- [TASK STATEMENT]: Reproduce without any pictures the lines from the one that contains "Where should I click to: Select" through the end of the records, exactly as written.
──────── INPUT RECORDS ────────
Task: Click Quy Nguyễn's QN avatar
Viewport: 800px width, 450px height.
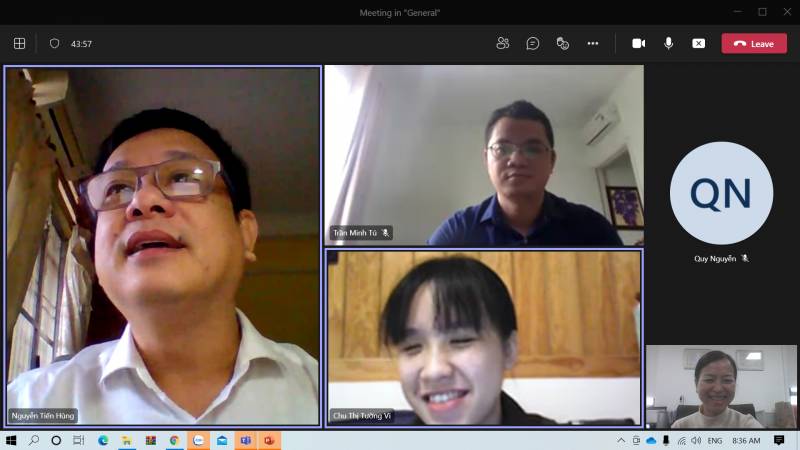Action: 721,193
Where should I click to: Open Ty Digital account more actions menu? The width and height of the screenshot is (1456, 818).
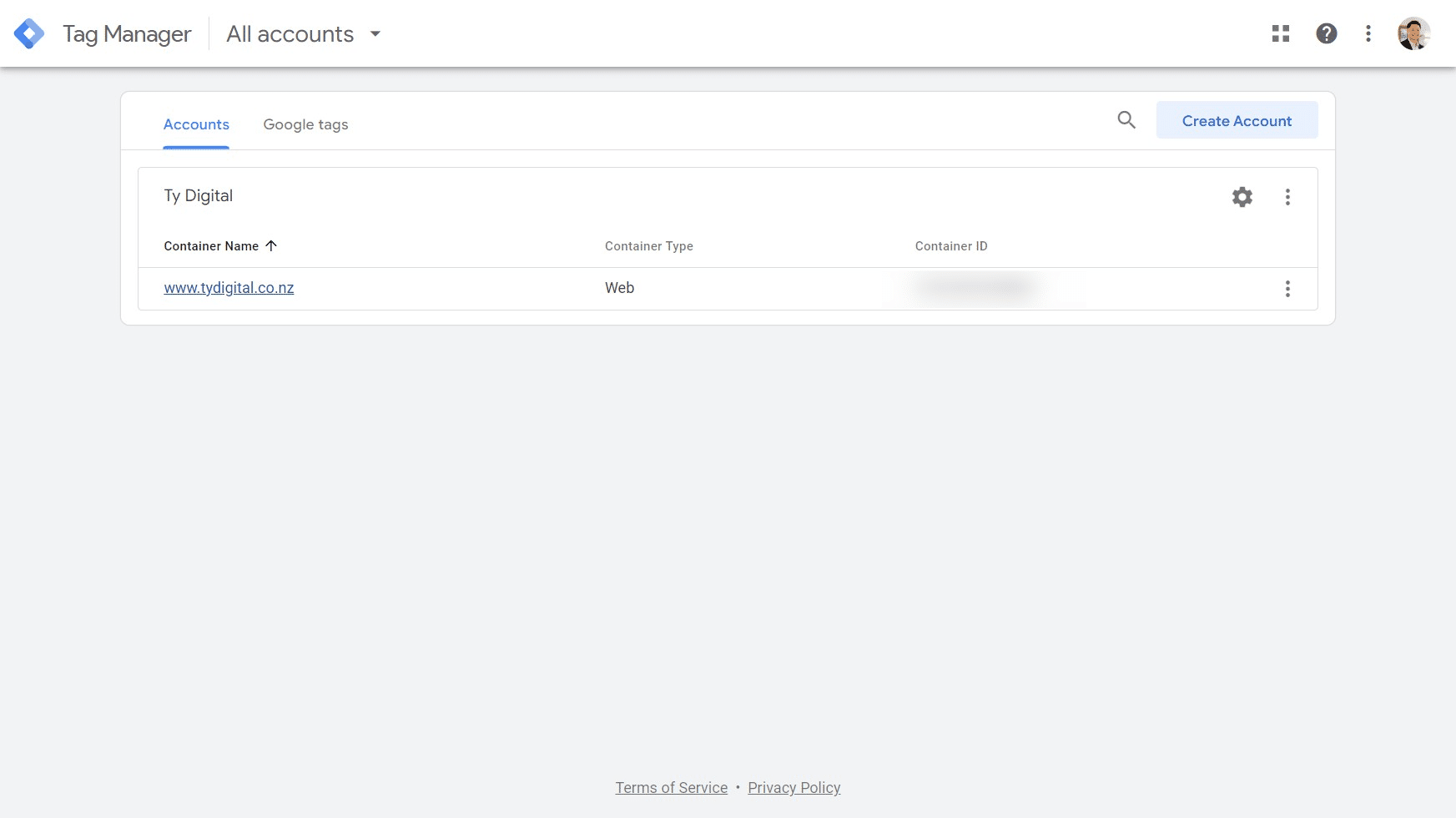click(1287, 197)
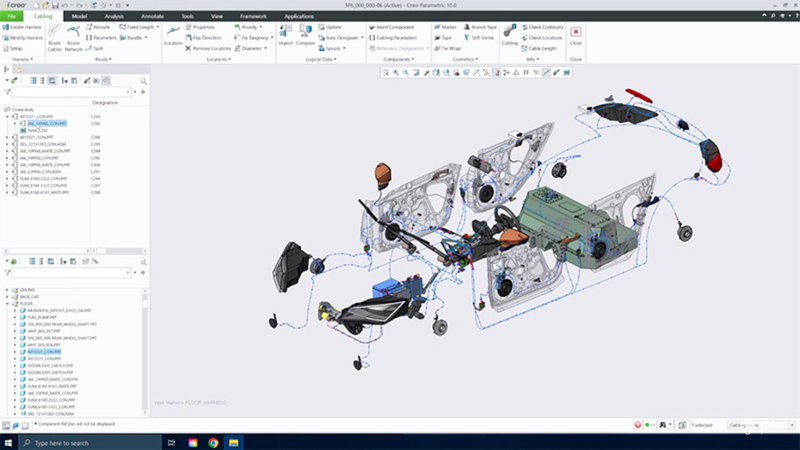Screen dimensions: 800x450
Task: Open the Compare tool
Action: click(x=307, y=36)
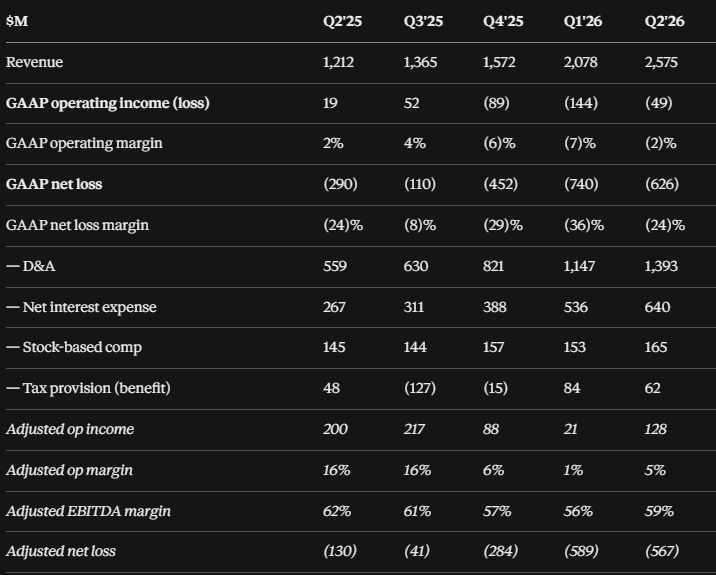Click the Q2'25 column header
This screenshot has height=575, width=716.
pos(342,21)
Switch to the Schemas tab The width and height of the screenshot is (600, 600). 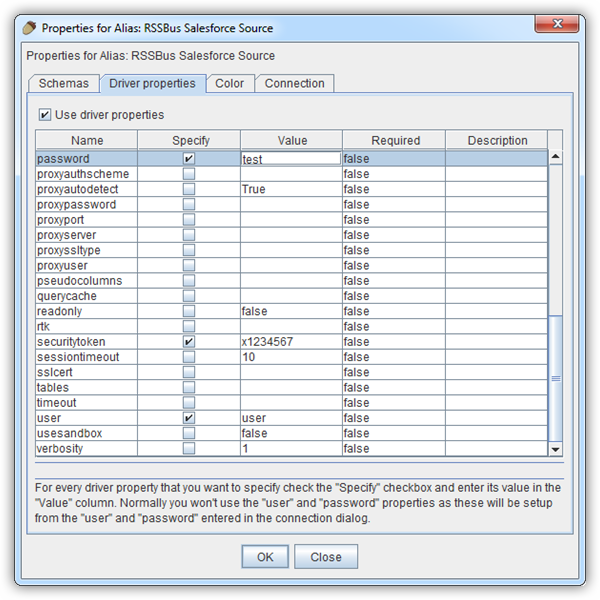(64, 84)
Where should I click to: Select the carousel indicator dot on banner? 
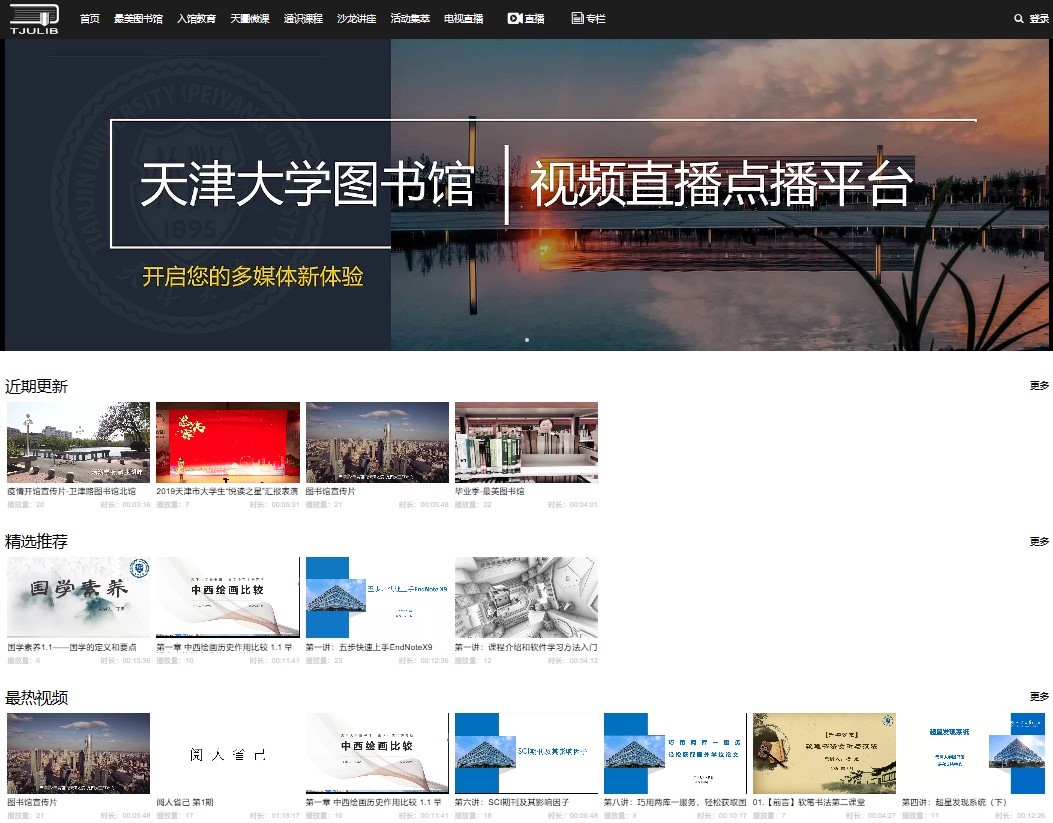tap(527, 340)
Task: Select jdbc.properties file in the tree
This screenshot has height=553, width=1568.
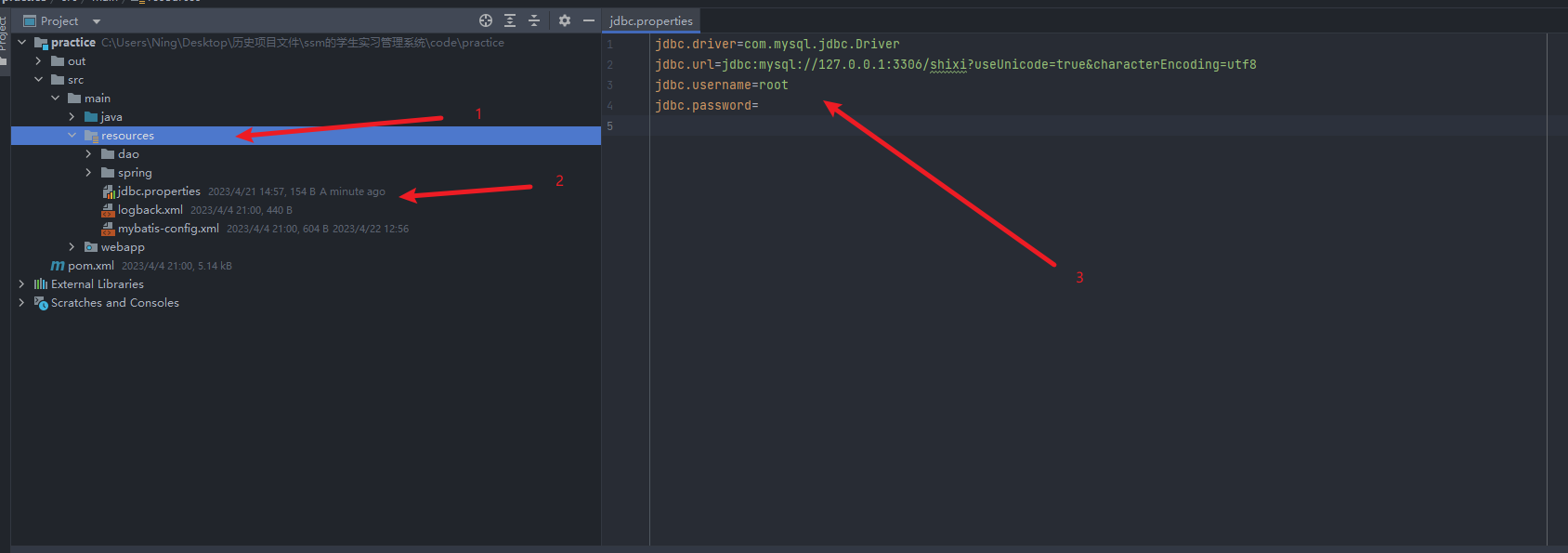Action: pos(158,191)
────────
- [YOUR RESPONSE]:
Where should I click to: Select the carousel indicator dot on banner? 
tap(527, 340)
Task: Select jdbc.properties file in the tree
This screenshot has height=553, width=1568.
Action: pos(158,191)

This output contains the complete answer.